El corazón es quizás la parte más vital del cuerpo humano. Mucho antes del nacimiento, el corazón de un bebé comienza a bombear y hacer circular sangre. Cuando el corazón se detiene, el cuerpo ya no puede sostener la vida.
En 1983, cuando era un pastor joven en Berkeley, California, experimenté el trauma de una familia que tenía que lidiar con una tragedia que involucraba a este verdaderamente un órgano extraordinario.
Un bebé de seis meses de edad fue trasladado en helicóptero desde Monterrey, California, al Hospital General de San Francisco. El padre del bebé era un oficial naval coreano que estudiaba en la Escuela de Postgrado Naval en Monterrey. Él era un miembro de la iglesia donde mi cuñado era pastor. Cuando llamó por teléfono acerca de la situación, fui al hospital para visitar a los padres del bebé ya que estaba cerca.
Aprendí de los padres que su único hijo nació con un problema cardíaco congénito llamado metahemoglobinemia infantil, también conocido como síndrome del «bebé azul». Unos días más tarde, el médico tratante discutió las opciones en ese momento: manténgalo con soporte vital con poca o ninguna posibilidad de recuperación o desconecte el enchufe.
¡Era el dilema ético más doloroso para un padre! Incluso mi experiencia previa como ex capellán del hospital no me preparó para esto. Me quedé sin palabras.

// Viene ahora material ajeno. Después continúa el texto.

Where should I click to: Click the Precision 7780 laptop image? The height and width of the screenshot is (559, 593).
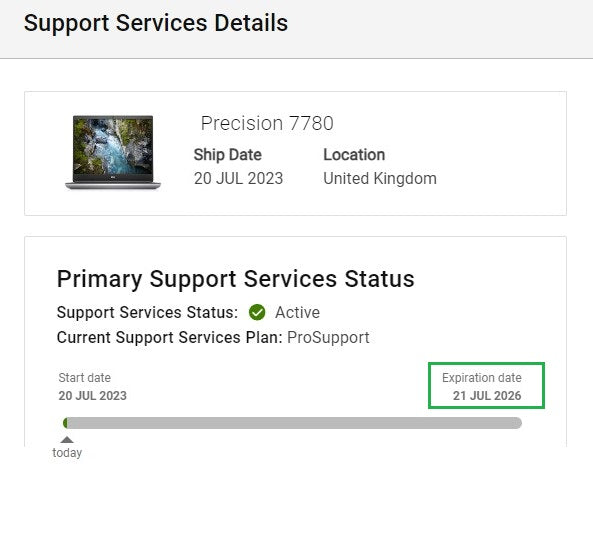click(113, 152)
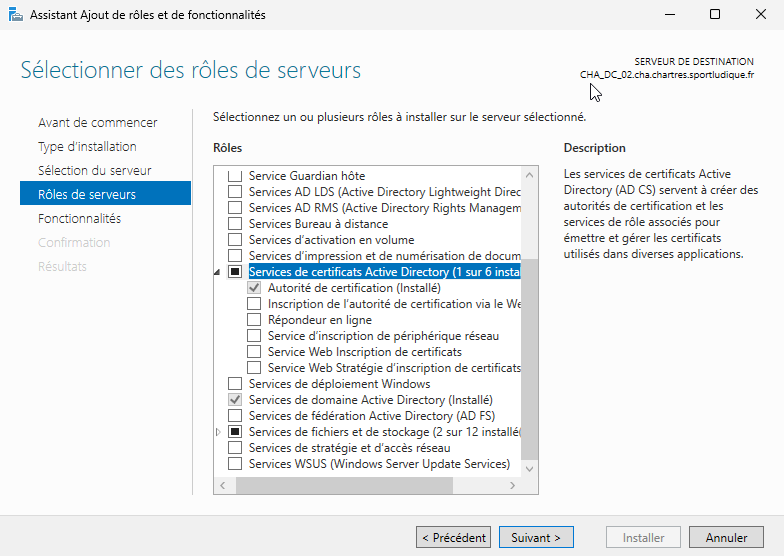The width and height of the screenshot is (784, 556).
Task: Cancel the wizard with Annuler
Action: coord(726,537)
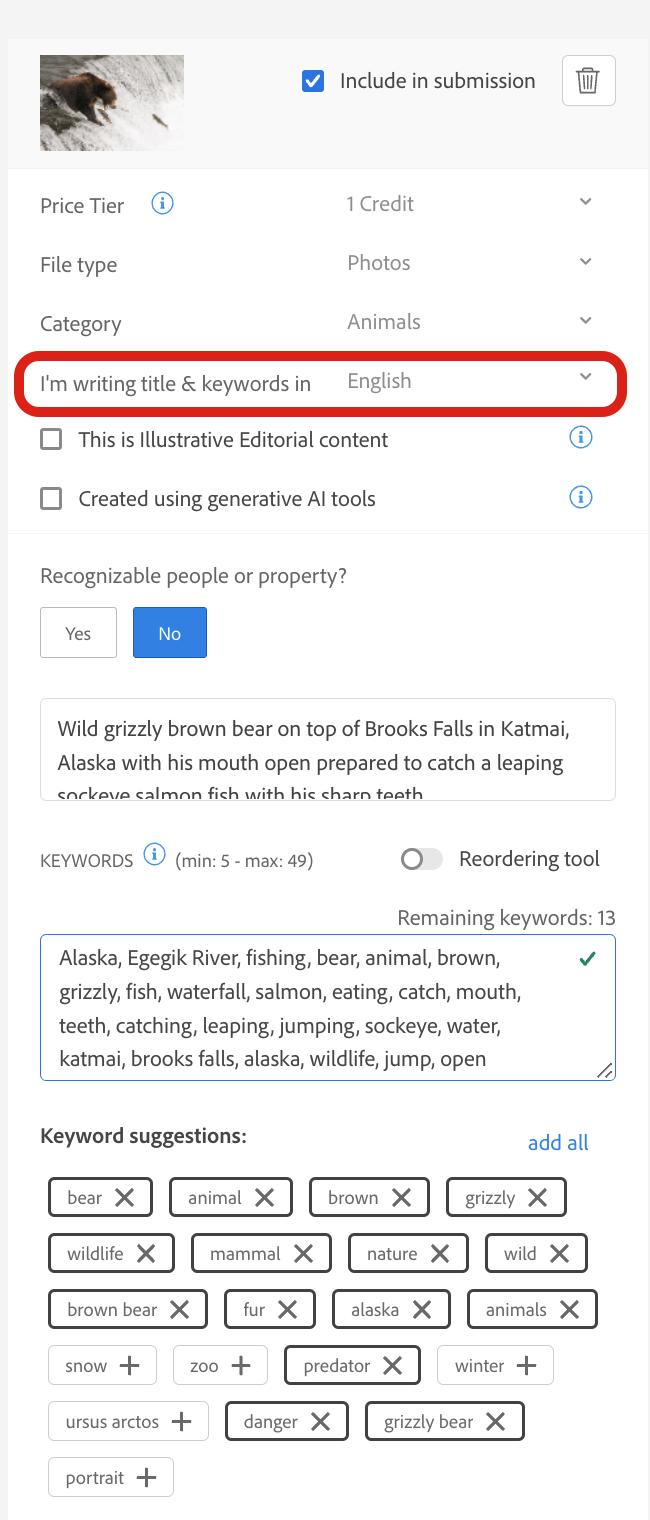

Con mucha oración agonizante y consejería pastoral, los padres decidieron dejar al niño ya que no había nada más que los médicos pudieran hacer. Me quedé allí con los padres observando el desgarrador momento. La madre del bebé sostuvo a su único hijo en sus tiernos brazos con lágrimas, sin querer dejarlo ir. El corazón continuó bombeando lentamente durante unos 20 minutos. El médico vino un par de veces para revisar el corazón del bebé para asegurarse antes de firmar el certificado de defunción.
Comprensiblemente, este evento realmente impactó mi visión de la vida y el ministerio. Más de una década después, el 28 de marzo de 1994, durante la Semana de la Pasión, también experimenté un problema con mi corazón.
Después de nadar en el YMCA en Cambridge, Massachusetts, sentí un dolor agudo en el pecho. Apenas pude conducir a casa. Mi esposa vio que estaba sosteniendo una botella de Pepto-Bismol medio llena, débil y sudando. Ella insistió en que fuera a ver a un médico, así que fuimos a una clínica en el vecindario. Allí, el médico me dijo, para mi sorpresa, que había sufrido un grave ataque al corazón. Vino una ambulancia para llevarme al hospital local.
Sin lo que creo que es la intuición divinamente inspirada de mi esposa para buscar ayuda médica, habría sido mi último día en este mundo.
Mientras estuve hospitalizada durante 12 días, las familias de nuestra iglesia en todo el mundo ayunaron y oraron sin cesar de recuperarme. Nuestro Señor respondió a sus oraciones. Por la gracia de Dios sobreviví al infarto. En febrero de 1997, me sometí a una cirugía de bypass cuádruple. Desde entonces, he gozado de buena salud. Dios me sanó milagrosamente y me concedió una segunda vida para que pudiera hacer su trabajo en el ministerio.
Al conmemorar el 25 aniversario de mi ataque cardíaco y mi recuperación, estoy extremadamente agradecido a Dios por poder pasar por la experiencia para poder sentir empatía y ministrar a aquellos que tienen problemas de salud.
Más importante aún, después de haber pasado por el sufrimiento y el dolor de la cirugía del corazón, siento que puedo entender de una manera más profunda el dolor del corazón de Dios mientras sangra por las almas perdidas. Mientras Dios me dé vida y aliento en esta tierra, quiero continuar trabajando para expandir el Reino de Dios hasta que me llame a Su gloria.